Collection entries

BEGIN

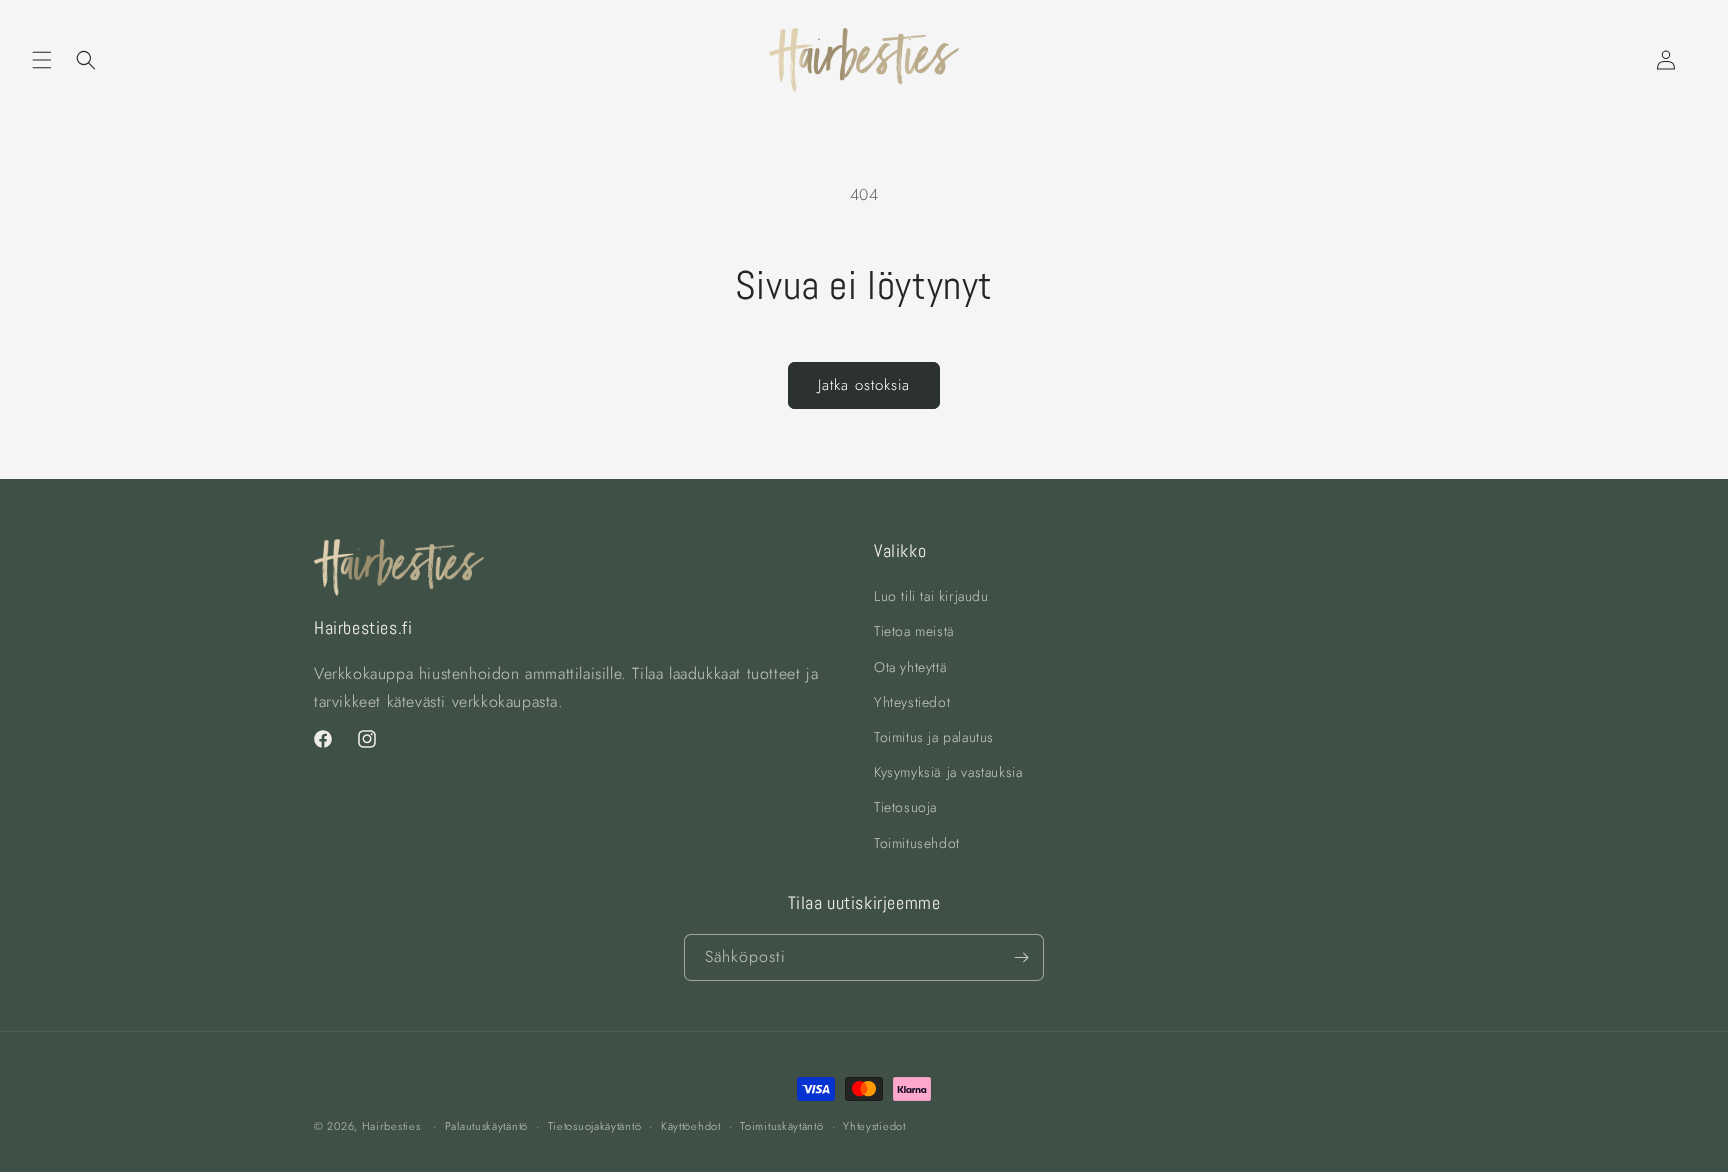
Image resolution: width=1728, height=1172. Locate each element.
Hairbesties (391, 1126)
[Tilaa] (1021, 957)
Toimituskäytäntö (781, 1126)
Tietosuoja (905, 807)
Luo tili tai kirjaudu (931, 596)
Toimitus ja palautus (934, 737)
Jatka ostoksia (864, 385)
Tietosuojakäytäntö (595, 1126)
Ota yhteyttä (910, 667)
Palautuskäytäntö (486, 1126)
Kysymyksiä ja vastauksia (948, 772)
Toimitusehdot (917, 843)
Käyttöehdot (691, 1126)
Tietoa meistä (914, 631)
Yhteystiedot (912, 702)
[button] (42, 60)
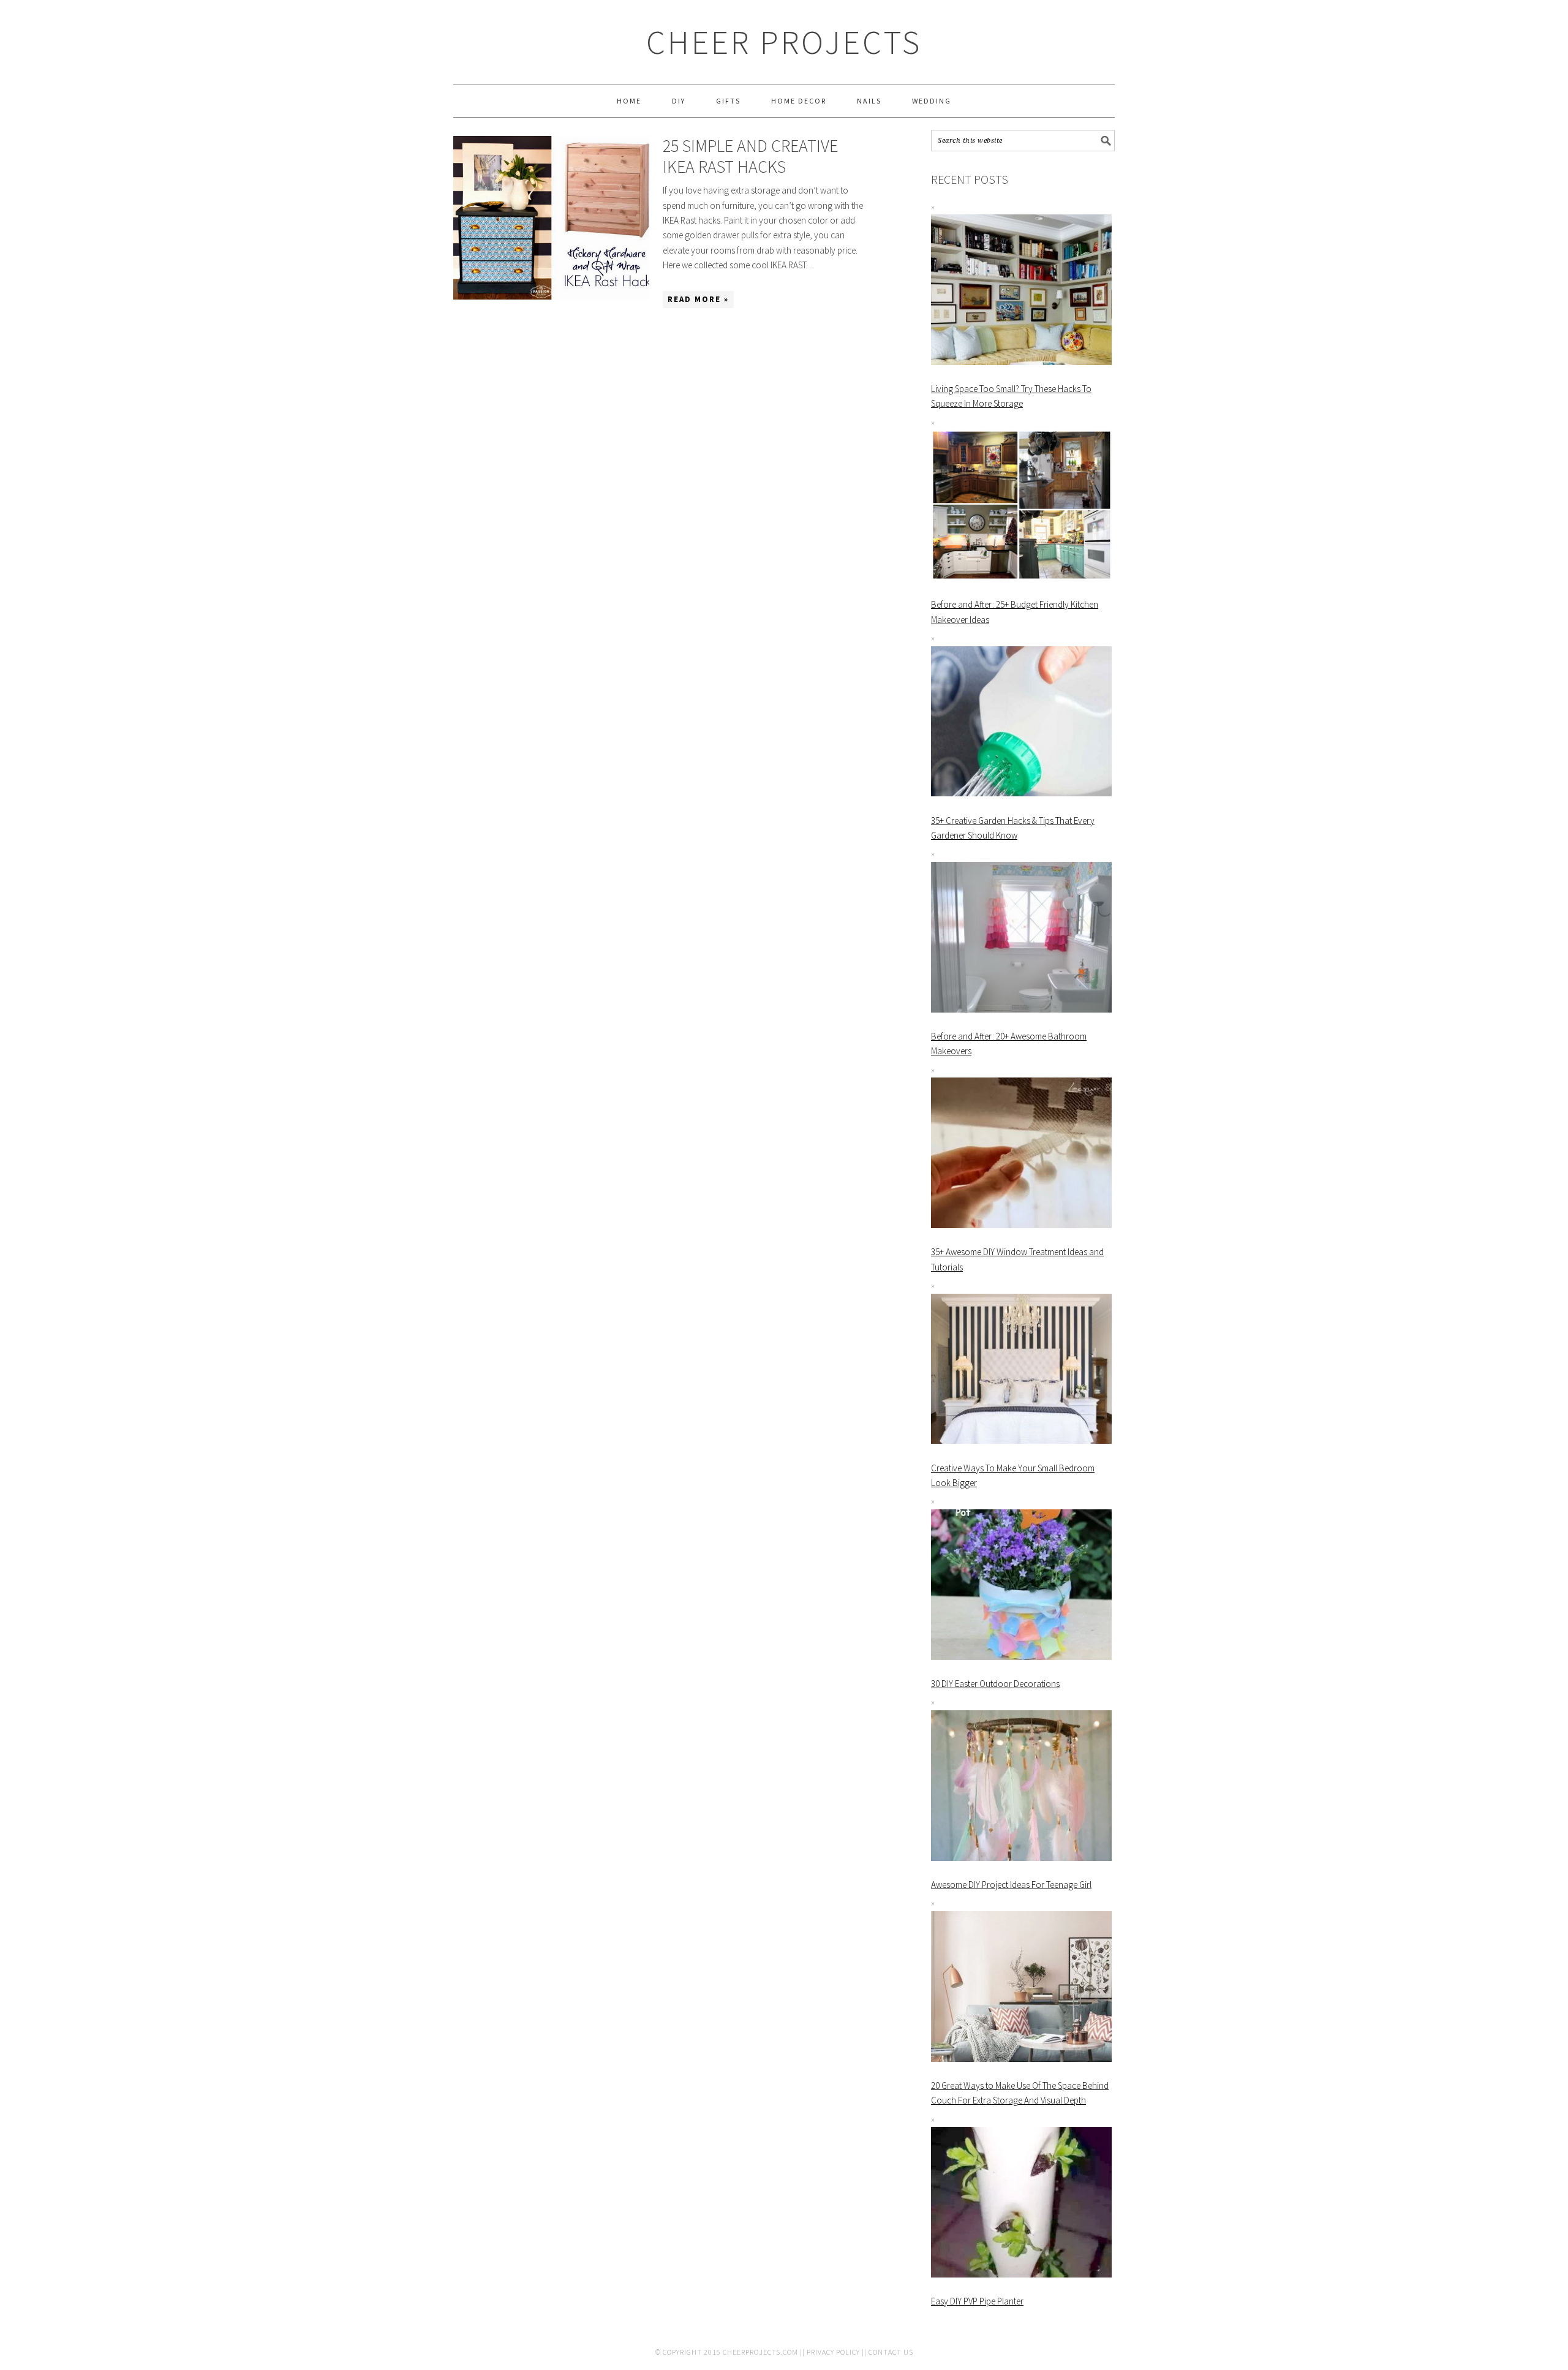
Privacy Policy (833, 2352)
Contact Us (891, 2352)
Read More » (698, 299)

END

■ DIRECTIONS FOR THIS TASK:
Return nothing but the lines running from the start of the data to the line with "Tietoa meistä (914, 631)", please, both ends included and no pictures.

■ TASK RESULT:
Image resolution: width=1728, height=1172. Locate each element.
Hairbesties (391, 1126)
[Tilaa] (1021, 957)
Toimituskäytäntö (781, 1126)
Tietosuoja (905, 807)
Luo tili tai kirjaudu (931, 596)
Toimitus ja palautus (934, 737)
Jatka ostoksia (864, 385)
Tietosuojakäytäntö (595, 1126)
Ota yhteyttä (910, 667)
Palautuskäytäntö (486, 1126)
Kysymyksiä ja vastauksia (948, 772)
Toimitusehdot (917, 843)
Käyttöehdot (691, 1126)
Tietoa meistä (914, 631)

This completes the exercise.